GKN Plc, a U.K. maker of parts for Airbus SAS jetliners, agreed to buy the aircraft-engine unit of Volvo AB for 633 million pounds ($987 million) to add lighter components and narrow the gap to rivals such as Safran SA.
The British company, which also makes automotive parts, plans to raise 140 million pounds in a share sale to help pay for the purchase of Volvo Aero, it said today in a statement. The stock rose as much as 13 percent, the most in three years.
GKN is broadening a product range that already includes some engine components as airliner orders accelerate, with the deal taking aerospace sales to about 37 percent of the total, Chief Executive Officer Nigel Stein said on a conference call. For Volvo, the second-biggest truckmaker, the disposal marks the biggest structural shift since its car unit was sold in 1999.
“This takes GKN into some new areas and increases the aerospace percentage,” said Nick Cunningham, an aviation analyst at Agency Partners in London. “It also raises the question of whether GKN is in the process of repositioning itself and will eventually become almost a pure aerospace company.”
GKN traded 12 percent higher at 209.7 pence as of 10:07 a.m. in London, taking gains this year to 15 percent and valuing the Redditch, England-based company at 3.27 billion pounds.
Gothenburg-based Volvo was up 1.2 percent at 82.55 kronor in Stockholm and is valued at 176 billion kronor ($25 billion).
GKN is paying 6.3 times operating profit at the Aero unit, which employs 3,000 people in Sweden, Norway and the U.S., and has been pursuing the acquisition for two or three years, Stein said, adding that the whole of the business will be retained.
Any other acquisitions will be put on hold until the company has paid down debt, though there is no intent to expand in aviation components at the expense of other areas, he said.

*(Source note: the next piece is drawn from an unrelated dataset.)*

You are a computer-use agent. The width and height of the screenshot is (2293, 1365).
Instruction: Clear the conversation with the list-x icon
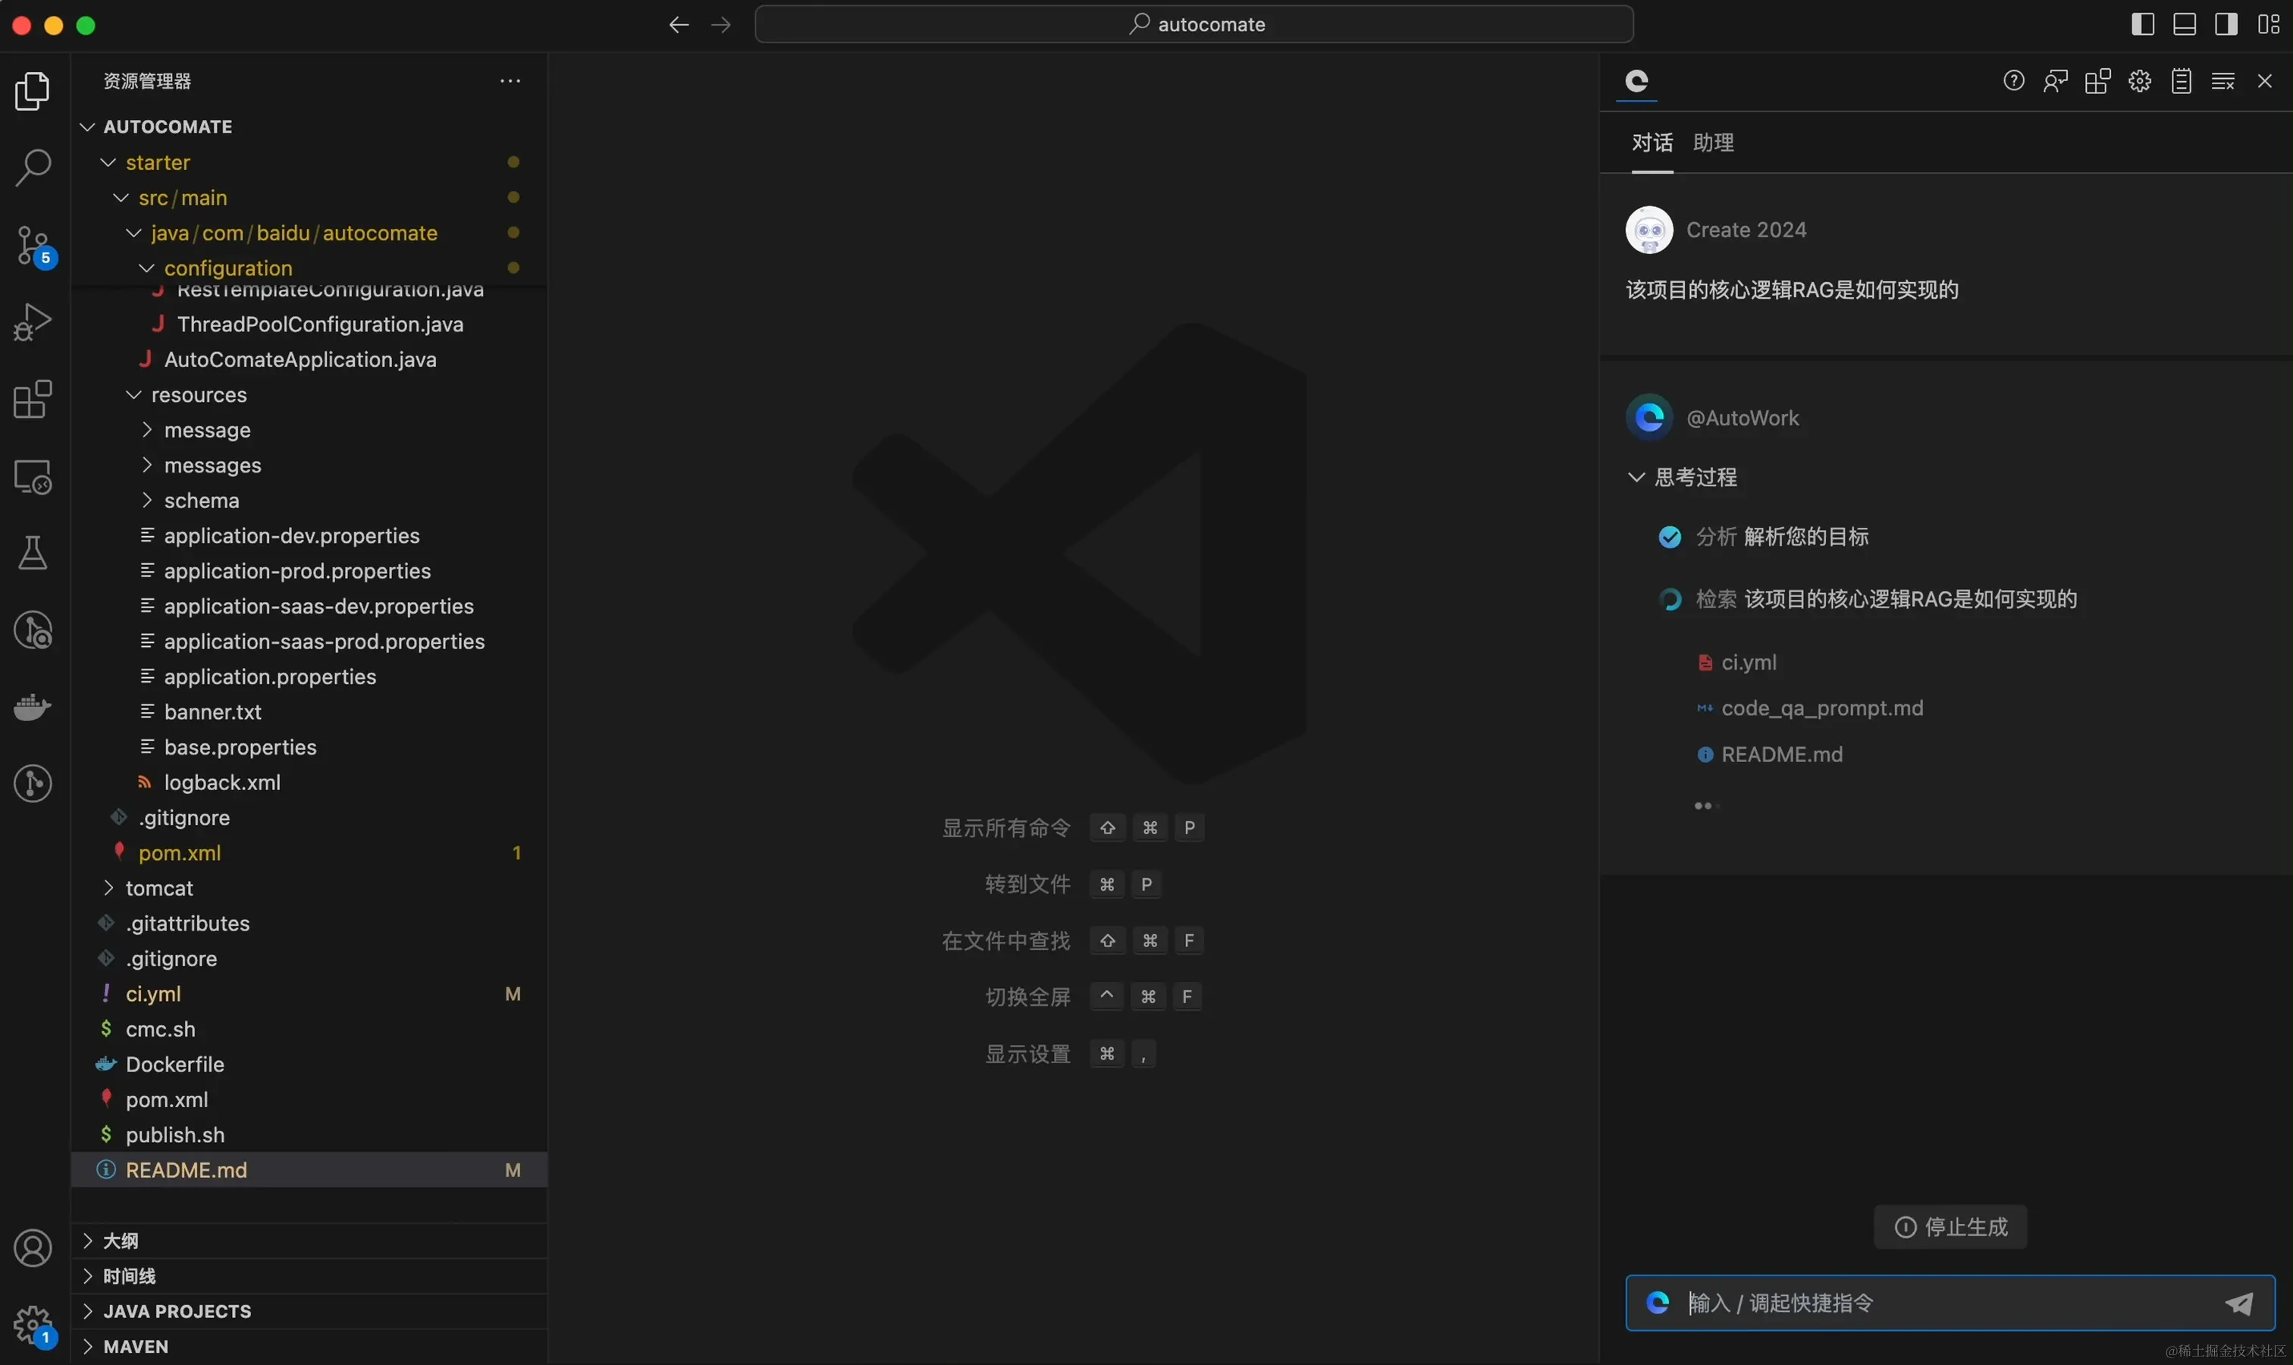pos(2223,81)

The takeover will create an aerospace unit with more than 2 billion pounds in revenue, making GKN one of the world’s top 10 tier-one suppliers. About 70 percent of sales will come from passenger plane programs such as Airbus’s A320 single-aisle family, for which Volvo Aero supplies engine components.
GKN initially bid about 800 million pounds for Aero, which equips aircraft such as Saab AB’s Gripen fighter jet, a price that depended on Volvo meeting certain conditions, people familiar with the situation said March 27.

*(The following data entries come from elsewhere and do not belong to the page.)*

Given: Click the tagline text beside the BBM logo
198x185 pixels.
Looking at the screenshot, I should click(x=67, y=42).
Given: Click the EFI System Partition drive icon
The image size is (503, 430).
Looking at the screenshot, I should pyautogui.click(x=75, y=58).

Companies that had been interested and dropped out earlier this year include German aircraft-engine maker MTU Aero Engines Holding AG and buyout firms Carlyle Group LP and Nordic Capital.

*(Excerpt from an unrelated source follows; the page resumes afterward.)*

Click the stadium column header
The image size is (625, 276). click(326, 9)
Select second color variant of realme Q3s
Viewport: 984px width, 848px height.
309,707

Stein said Feb. 28 that he would remain disciplined on what he would pay for acquisitions and that GKN had looked at “a lot of things over the years.” The company has four units, of which aerospace is the second largest after sales grew 4 percent last year to 1.48 billion pounds, lagging behind the other divisions.
In addition to complete engines, Volvo Aero makes parts including compressor rotors, turbine structures and fan cases. GKN Aerospace will get about 40 percent of its sales from engine activities following the takeover, up from 14 percent last year, helping to rebalance the business, Stein said today.
The acquisition continues a trend toward consolidation among aerospace companies as prime contractors seek suppliers able to become risk-sharing partners on big-ticket programs.
GKN was already a top-tier Airbus and Boeing supplier after its 169 million-pound purchase of the European planemaker’s Filton factory, near Bristol, England, in 2009.
Adding Aero should give GKN a similar status with engine makers General Electric Co., Rolls-Royce Holdings Plc and Pratt & Whitney, enabling it to compete with Paris-based Safran SA and MTU, with which it will also have closer ties on some programs.
One large engine maker, Avio SpA, remains in play. Italy last month approved plans for an initial public offering of a company 81 percent owned by private-equity firm Cinven Ltd. after defense contractor Finmeccanica SpA agreed to sell its stake to national investment fund Fondo Strategico Italiano SpA.
The Volvo deal means GKN will be involved in all major new aircraft engine programs, though there is scope to strengthen its position on the Leap model from the CFM International venture of GE and Safran, said Marcus Bryson, who heads the aerospace division. The engine is available on both Airbus’s A320neo and the competing Boeing Co. 737 MAX.
Truckmaker Volvo has been active in aviation systems since the 1940s, though the business traces its roots to a Swedish Air Force order for 40 engines placed with a locomotive manufacturer in 1930. The company also makes construction equipment.
The Aero unit is based in Trollhaettan, 80 miles north of Gothenburg and also home to Saab Automobile, the bankrupt carmaker that last month was sold to a Chinese-Japanese investment group that aims to make electric cars.
GKN was advised by JP Morgan, UPS and Gleacher Shacklock. Volvo declined to identify its advisers.
The GKN share sale, equal to 5 percent of its market value as of yesterday’s close, is fully underwritten, the company said, with UBS and JP Morgan acting as joint book-runners.